What's wrong with casting like (void**)&device_array?

Question

There is this answer on another question about the use of cudaMalloc((void**)&device_array, num_bytes), which uses void** as output argument instead of passing a void* as return value like the standard malloc.

It criticizes NVIDIA's API and states :

Casting, as in (void**)&device_array, is invalid C and results in undefined behavior.

and has been upvoted several times (8 as of now), so I assume there is some truth in it.

I don't understand what's wrong with casting there.

• What is invalid C here?
• In what case would this lead to undefined behavior?

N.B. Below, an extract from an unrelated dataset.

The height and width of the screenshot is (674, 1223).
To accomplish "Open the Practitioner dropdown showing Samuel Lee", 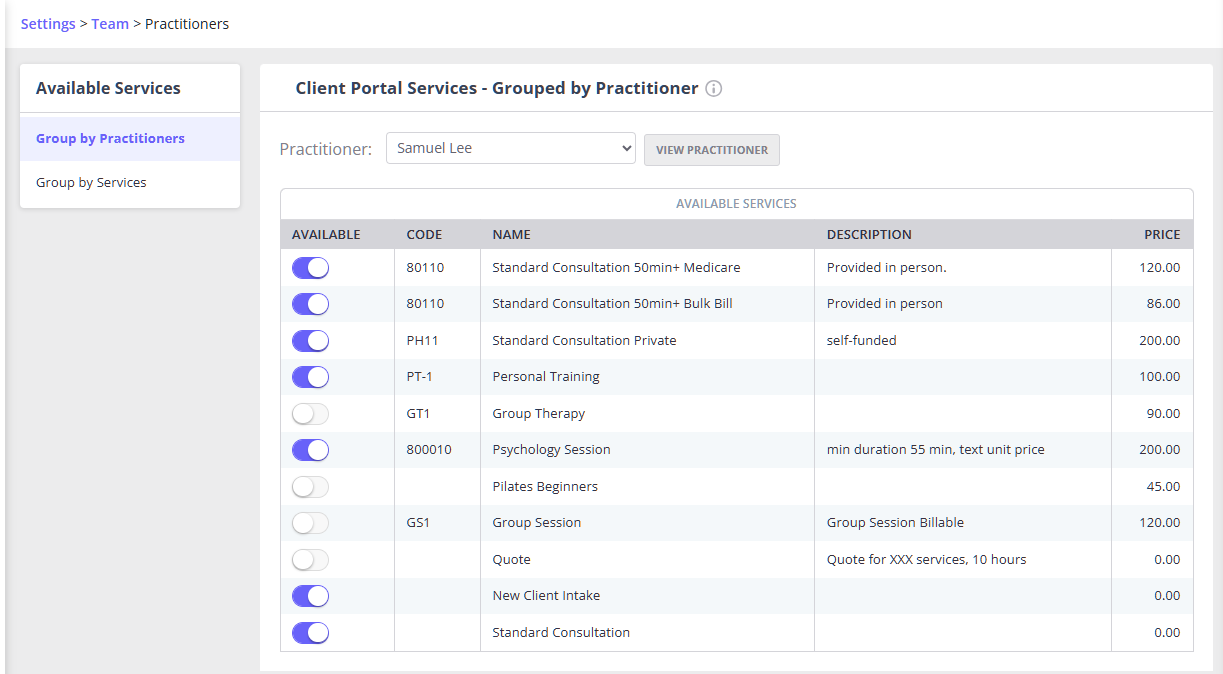I will [510, 148].
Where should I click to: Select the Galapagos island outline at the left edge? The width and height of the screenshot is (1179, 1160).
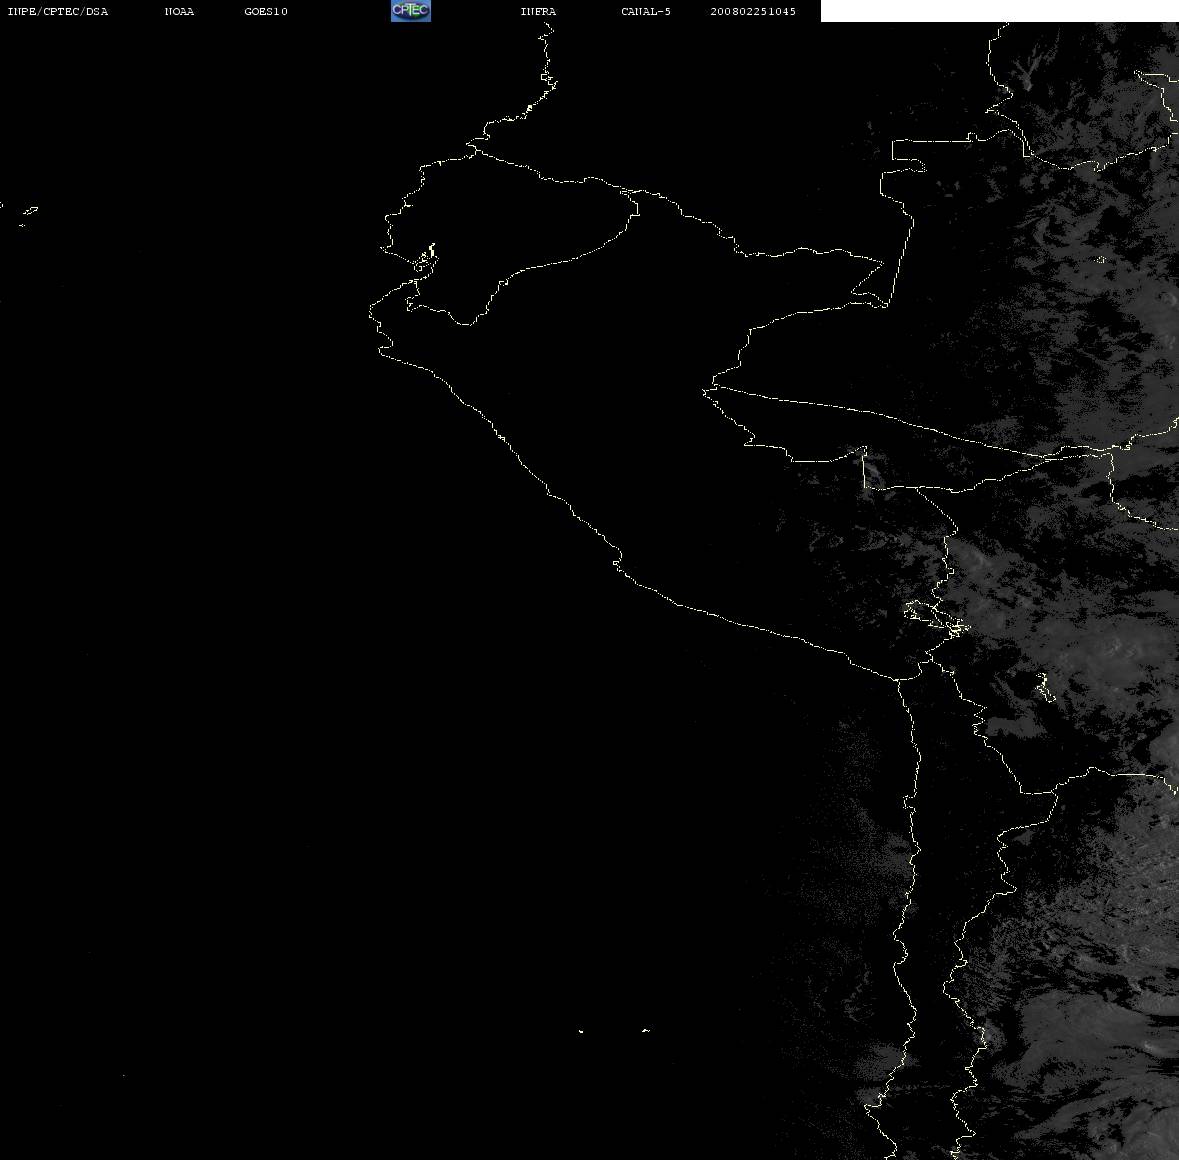[x=29, y=213]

All I know is that it compiles without warning and runs with the intended behavior for me. But I am not knowledgeable with C up to standard specification level.

Answer 1

The problem is that void* has a special meaning in C, with special rules (1). It is the only pointer type to/from which you can safely convert any other pointer type. However, these special rules do not apply recursively to void**.

Meaning that code like int* ptr = malloc(x); is perfectly fine, but

int* ptr; 
cudaMalloc(&ptr, x); // bad

is not fine! A pointer conversion from int** to void** is not well-defined. In theory this could cause undefined behavior and misalignment (2).

In addition, there might also be problems with pointer aliasing. The compiler is free to assume that the contents of a void* is never accessed through a int** and could therefore optimize the code in unexpected ways, leading to undefined behavior for violation of the strict aliasing rule (6.5).

Which means you will have to write code like this in order to safely use the function:

void* vptr; 
int*  iptr;

cudaMalloc(&vptr, x);
iptr = vptr;

---

(1) C11 6.3.2.3/1:

A pointer to void may be converted to or from a pointer to any object type. A pointer to any object type may be converted to a pointer to void and back again; the result shall compare equal to the original pointer.

(2) C11 6.3.2.3/7:

A pointer to an object type may be converted to a pointer to a different object type. If the resulting pointer is not correctly aligned for the referenced type, the behavior is undefined.